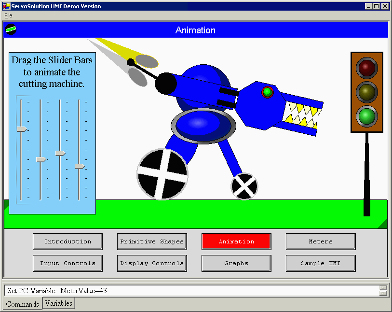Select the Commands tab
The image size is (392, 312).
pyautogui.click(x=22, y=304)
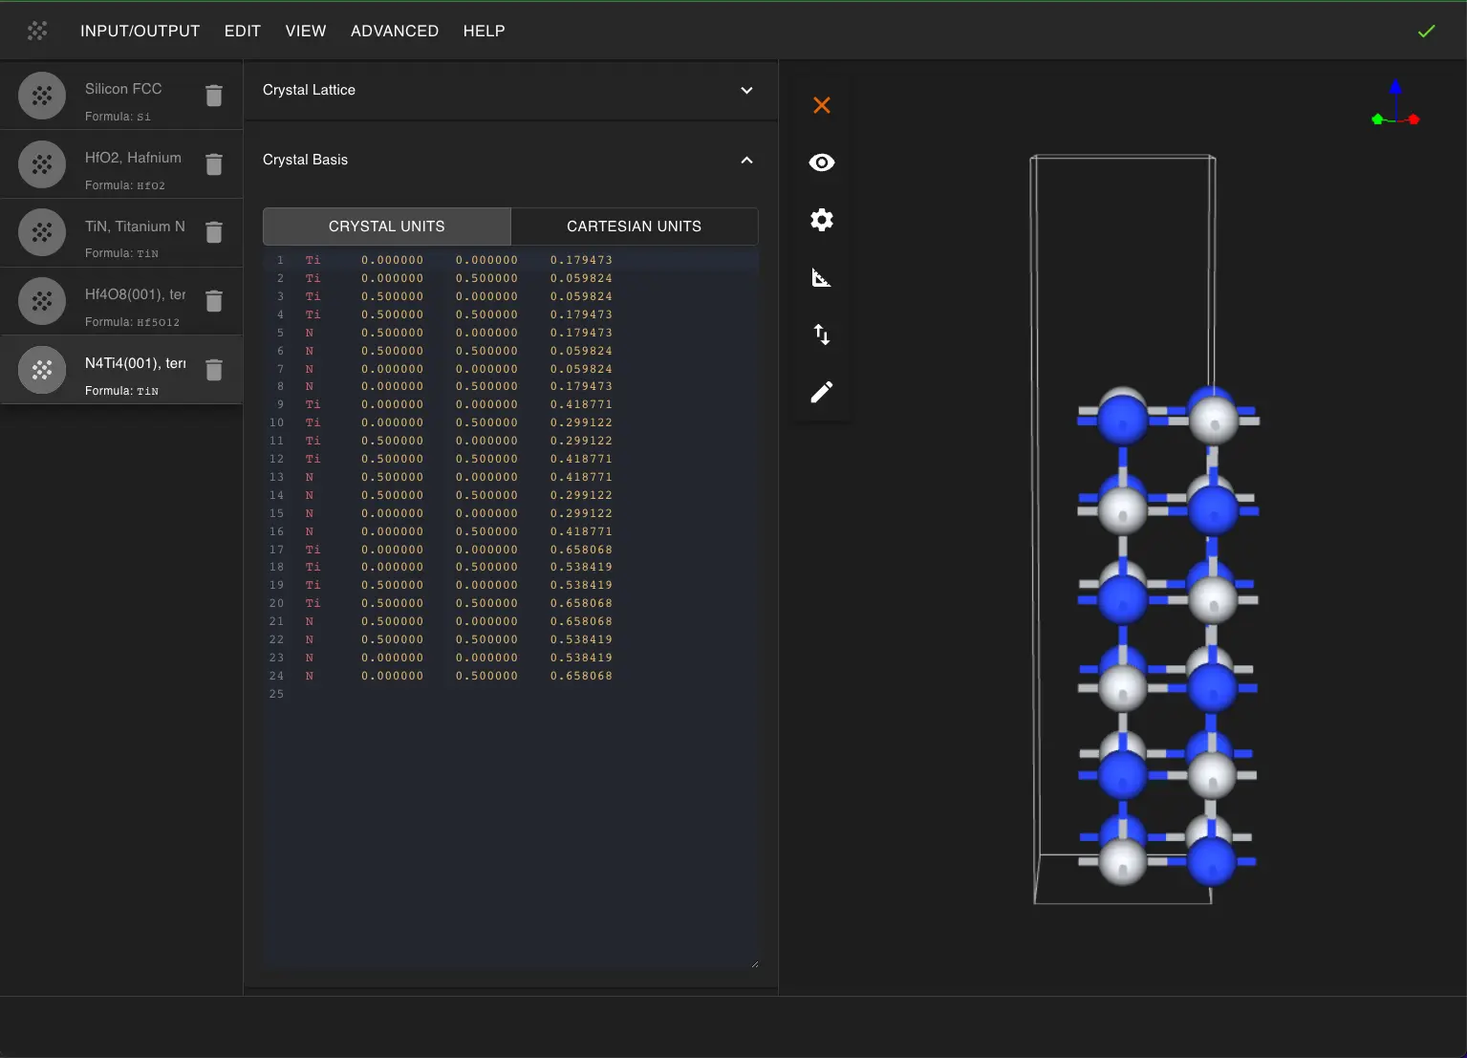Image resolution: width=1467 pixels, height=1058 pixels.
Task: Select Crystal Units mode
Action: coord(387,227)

------------

→ BRIEF: Set out every line of the rows above as a numbered list, skipping blank lines and leaving out the pictures.

→ EXERCISE ANSWER:
1. Select the Commands tab
2. The image size is (392, 312).
3. pyautogui.click(x=22, y=304)
4. Image resolution: width=1467 pixels, height=1058 pixels.
5. Task: Select Crystal Units mode
6. Action: coord(387,227)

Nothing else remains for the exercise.